Il Sassuolo, che aveva già ammortato parte degli 1,25 milioni della compra, registra anche una grassa plusvalenza la cui entità conosceremo quando verrà resa pubblica la chiusura d'esercizio al 31 dicembre 2017. In quel bilancio saranno registrati anche i dati dell'acquisizione di Frattesi e Marchizza e quelli della cessione di Defrel. Quanto all'eventuale commissione pagata per l'acquisizione del francese, conosceremo la sua entità alla presentazione del prossimo documento contabile della Roma.
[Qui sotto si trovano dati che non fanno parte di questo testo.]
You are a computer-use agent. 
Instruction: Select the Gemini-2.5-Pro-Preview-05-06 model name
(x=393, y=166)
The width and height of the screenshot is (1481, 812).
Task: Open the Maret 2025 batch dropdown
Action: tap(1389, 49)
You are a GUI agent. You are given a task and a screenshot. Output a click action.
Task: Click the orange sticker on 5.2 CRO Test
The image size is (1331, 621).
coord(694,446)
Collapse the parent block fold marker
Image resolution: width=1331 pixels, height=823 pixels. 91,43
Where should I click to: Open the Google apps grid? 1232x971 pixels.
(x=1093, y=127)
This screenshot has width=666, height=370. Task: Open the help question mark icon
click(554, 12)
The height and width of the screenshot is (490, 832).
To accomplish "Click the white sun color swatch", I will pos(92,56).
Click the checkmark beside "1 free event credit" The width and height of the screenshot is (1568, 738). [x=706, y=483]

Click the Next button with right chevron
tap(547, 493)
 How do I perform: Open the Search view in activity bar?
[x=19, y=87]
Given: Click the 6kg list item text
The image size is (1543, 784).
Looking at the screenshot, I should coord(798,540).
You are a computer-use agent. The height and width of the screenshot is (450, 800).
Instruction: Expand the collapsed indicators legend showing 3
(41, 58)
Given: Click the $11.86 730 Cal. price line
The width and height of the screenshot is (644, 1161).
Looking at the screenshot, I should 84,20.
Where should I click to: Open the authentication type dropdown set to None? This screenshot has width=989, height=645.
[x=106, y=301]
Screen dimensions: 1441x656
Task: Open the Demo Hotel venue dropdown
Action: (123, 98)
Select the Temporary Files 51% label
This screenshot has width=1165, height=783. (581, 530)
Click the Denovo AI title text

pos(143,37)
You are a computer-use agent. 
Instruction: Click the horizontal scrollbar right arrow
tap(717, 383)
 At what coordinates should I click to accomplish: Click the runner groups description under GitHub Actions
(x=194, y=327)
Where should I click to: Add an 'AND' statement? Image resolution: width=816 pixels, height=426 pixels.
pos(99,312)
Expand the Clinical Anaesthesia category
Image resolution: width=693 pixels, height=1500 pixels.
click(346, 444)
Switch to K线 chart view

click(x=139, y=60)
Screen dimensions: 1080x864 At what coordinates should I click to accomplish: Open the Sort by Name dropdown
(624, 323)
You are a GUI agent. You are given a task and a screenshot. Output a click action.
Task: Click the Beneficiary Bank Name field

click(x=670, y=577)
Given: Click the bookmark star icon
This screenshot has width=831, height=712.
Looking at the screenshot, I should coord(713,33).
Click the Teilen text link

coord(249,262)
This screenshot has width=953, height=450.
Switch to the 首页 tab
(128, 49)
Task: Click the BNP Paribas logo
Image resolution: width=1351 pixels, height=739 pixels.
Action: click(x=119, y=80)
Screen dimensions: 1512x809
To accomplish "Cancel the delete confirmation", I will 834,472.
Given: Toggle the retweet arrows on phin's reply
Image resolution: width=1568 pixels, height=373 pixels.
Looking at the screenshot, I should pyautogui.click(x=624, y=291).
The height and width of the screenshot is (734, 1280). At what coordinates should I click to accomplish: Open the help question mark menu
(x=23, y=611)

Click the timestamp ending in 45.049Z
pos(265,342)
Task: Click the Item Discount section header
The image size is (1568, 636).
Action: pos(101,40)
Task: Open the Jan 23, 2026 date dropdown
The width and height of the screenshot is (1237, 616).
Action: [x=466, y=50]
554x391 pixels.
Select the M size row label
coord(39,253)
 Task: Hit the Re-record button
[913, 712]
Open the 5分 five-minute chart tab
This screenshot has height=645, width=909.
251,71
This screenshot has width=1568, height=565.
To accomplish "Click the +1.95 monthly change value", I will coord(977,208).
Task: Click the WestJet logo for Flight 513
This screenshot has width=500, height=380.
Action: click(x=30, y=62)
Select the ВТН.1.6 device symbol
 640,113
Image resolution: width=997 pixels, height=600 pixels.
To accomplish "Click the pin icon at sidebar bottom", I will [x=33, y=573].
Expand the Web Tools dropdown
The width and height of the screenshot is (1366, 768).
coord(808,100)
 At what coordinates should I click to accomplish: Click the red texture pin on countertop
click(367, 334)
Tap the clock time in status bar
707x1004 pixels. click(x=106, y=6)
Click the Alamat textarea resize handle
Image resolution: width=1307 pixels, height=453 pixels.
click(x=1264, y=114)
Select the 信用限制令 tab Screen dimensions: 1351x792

Per il momento si può solo rimarcare che l'agente di Defrel si chiama Gianpiero Pocetta (LEGGI QUI).
 

COMMISSIONI, DA SABATINI A MONCHI - Il dato delle generose commissioni agli agenti ci mette al corrente di una verità: che nel passaggio da Sabatini a Monchi nulla è cambiato. L'ex capo del mercato giallorosso aveva una mano generosissima verso gli intermediari (LEGGI QUI). E lo spagnolo si è dimostrato subito degno erede. La lettura della tabella riportata sopra ne dà eloquente dimostrazione. Oltre ai 3,165 di euro pagati per l'intermediazione su Pellegrini, spiccano i 950 mila euro (su 5,7 milioni del costo d'acquisizione) pagati per il messicano Hector Moreno, portato da Mino Raiola e già sbolognato alla Real Sociedad per 6 milioni lo scorso gennaio (LEGGI QUI). Ma a destare impressione è soprattutto il dato sul centrocampista francese Maxime Gonalons, assistito da Frederic Guerra. Costo di acquisizione dei diritti pluriennali: 5 milioni. Costo per oneri accessori e compensi agli intermediari, 3,2 milioni. Cioè il 64%. Tertium non datur.